AKNW sieht Fehlanreize im „Bau-Turbo“ – und schlägt Korrekturen vor
Am 10. Juli 2025 berät der Deutsche Bundestag in Erster Lesung den Gesetzentwurf zur Beschleunigung des Wohnungsbaus und zur Wohnraumsicherung. Der darin enthaltene neue § 246e BauGB ist aus Sicht der Architektenkammer NRW in der vorliegenden Form abzulehnen. Er hebelt grundlegende städtebauliche Prinzipien aus und konterkariert das Ziel, bezahlbaren Wohnraum sozial und ökologisch verantwortungsvoll zu schaffen.
Der Gesetzentwurf sieht vor, Befreiungen nach § 246e BauGB nicht mehr auf Gebiete mit angespanntem Wohnungsmarkt zu beschränken und ermöglicht sie auch im Außenbereich. Dies öffnet Tür und Tor für Fehlentwicklungen: Zersiedelung, Überkapazitäten und dauerhafte Infrastrukturkosten zulasten der Kommunen. Durch den Bau-Turbo würden steigende Infrastrukturkosten provoziert, die die Kommunen bei der Schuldenbremse langfristig nicht werden zahlen können.
Flächenausweisung ohne Baugebot – ein fataler Anreiz
Besonders kritisch ist, dass die Regelung ohne ein verpflichtendes Baugebot auskommt. Dadurch werden Baurechte geschaffen, ohne dass die Realisierung gesichert ist. Gerade in Verbindung mit der Möglichkeit, auch Einfamilienhäuser ohne Mindestwohnungszahl zu errichten, führt dies zu einer Aufwertung von Flächen, die der Allgemeinheit und den Kommunen keinen Nutzen bringt – ein „Vermögens-Turbo“ statt eines „Bau-Turbos“.
Vorschläge zur Korrektur
Sollte die Einführung des § 246e BauGB nicht verhindert werden können, sind aus Sicht der Architektenkammer NRW folgende Mindestkorrekturen erforderlich:
- Beschränkung auf angespannte Wohnungsmärkte, definiert nach § 201a BauGB.
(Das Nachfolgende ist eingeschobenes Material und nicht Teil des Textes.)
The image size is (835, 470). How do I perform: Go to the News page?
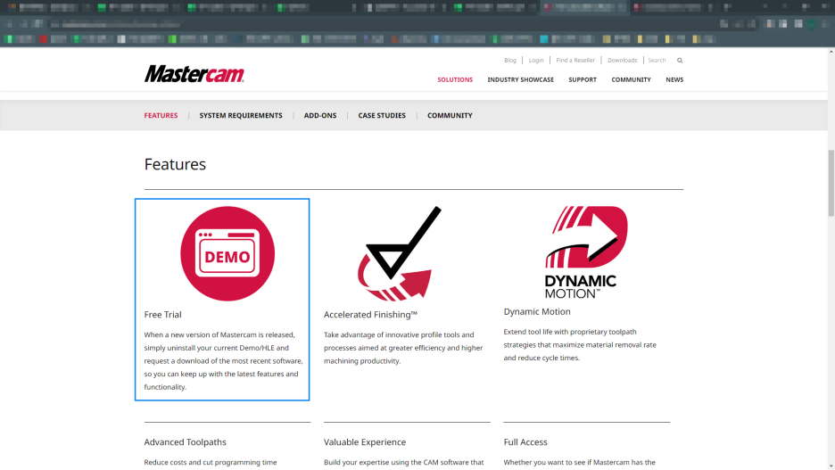tap(674, 79)
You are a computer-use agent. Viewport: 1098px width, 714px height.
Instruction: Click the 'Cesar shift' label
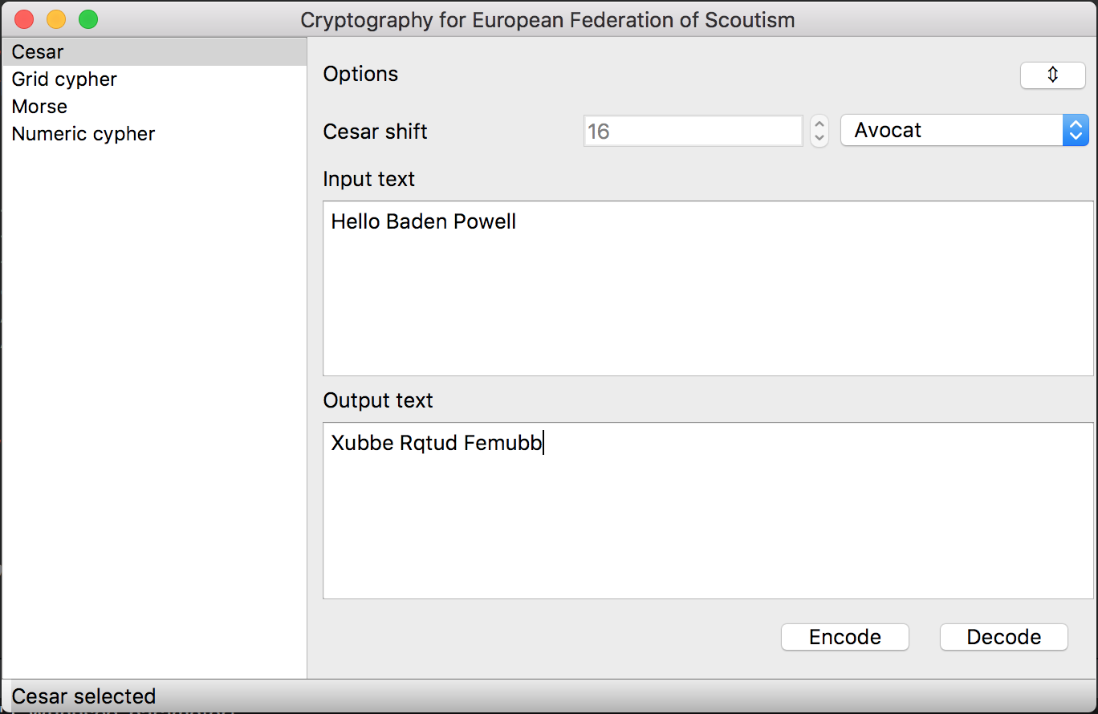(375, 132)
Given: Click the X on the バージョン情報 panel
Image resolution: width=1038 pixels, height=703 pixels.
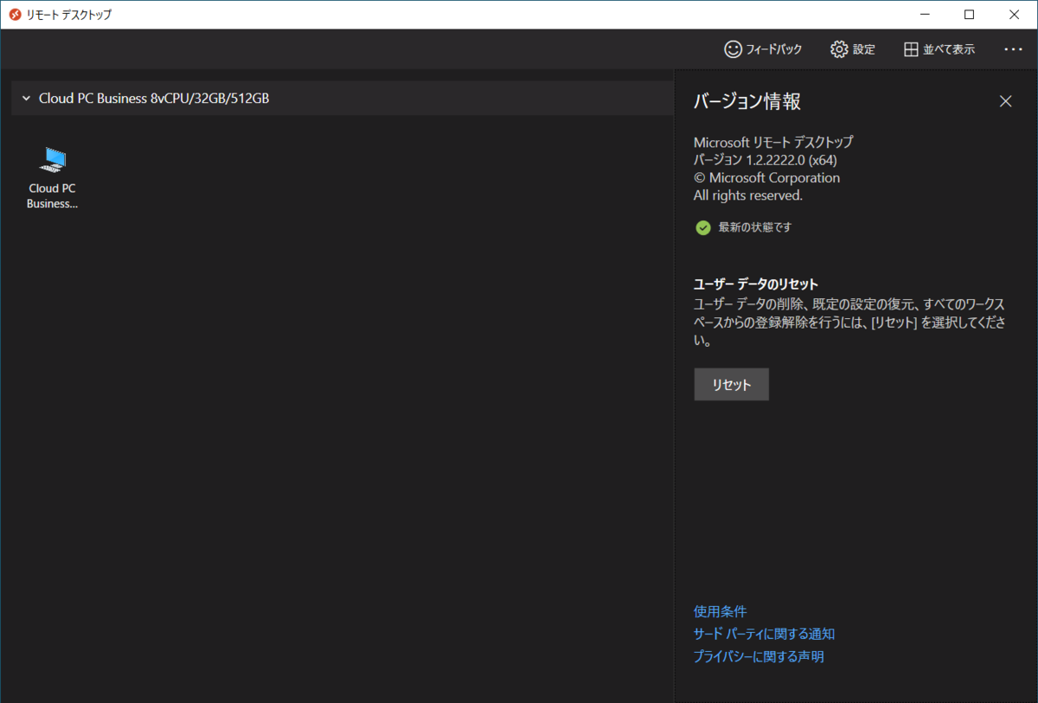Looking at the screenshot, I should (x=1005, y=101).
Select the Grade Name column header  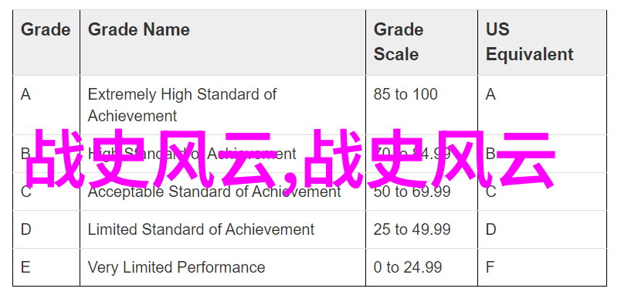click(222, 42)
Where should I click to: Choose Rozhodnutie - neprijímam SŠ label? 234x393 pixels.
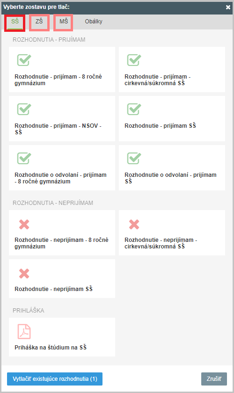[x=53, y=289]
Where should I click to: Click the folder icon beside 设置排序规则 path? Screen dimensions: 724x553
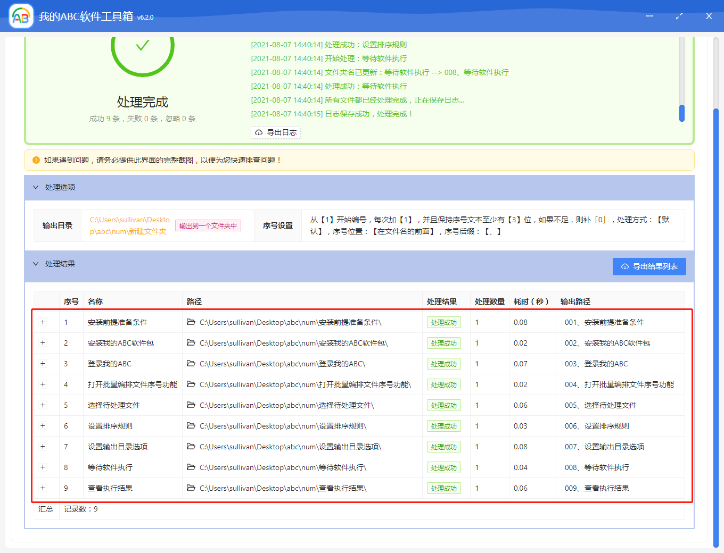tap(192, 426)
- Begrenzung auf den Innenbereich und klarer Ausschluss von Flächenausweisungen im Außenbereich ohne bestehende planerische Grundlage.
- Verpflichtendes Baugebot mit Frist von 1,5–3 Jahren zur Realisierung, andernfalls Erlöschen der Genehmigung.
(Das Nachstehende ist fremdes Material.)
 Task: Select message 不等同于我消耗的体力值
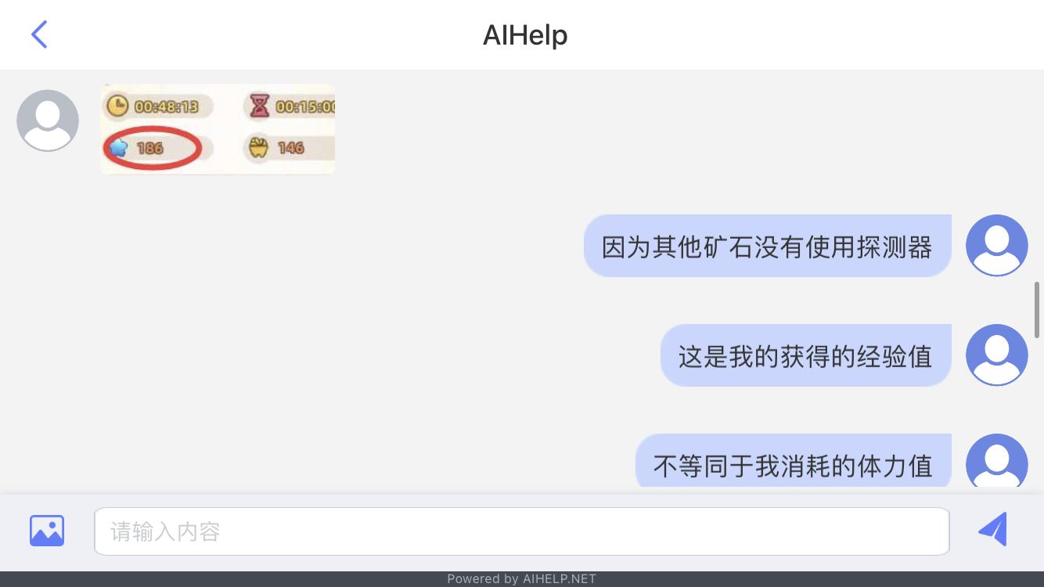pos(793,462)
- Mindestanzahl von sechs Wohneinheiten, um Geschosswohnungsbau zu fördern.
- Verbindliche Quote von mindestens 50 % bezahlbarem Mietwohnungsbau.
- Möglichkeit zur Bürgerbeteiligung bei größeren Vorhaben (ab 20 bzw. 50 Wohneinheiten). Es bräuchte die Möglichkeit zur Beteiligung von Fachdienststellen und Öffentlichkeit bei größeren Vorhaben, denn dazu reichen die derzeit vorgesehen Fristen nicht aus.
Ohne diese Anpassungen droht der Gesetzentwurf, bestehende Probleme zu verschärfen, statt zu lösen.
Die Architektenkammer Nordrhein-Westfalen - mit ihren rund 32.000 Mitgliedern - appelliert daher an die Verantwortlichen, den § 246e BauGB grundlegend zu überarbeiten oder aus dem Gesetz zu streichen.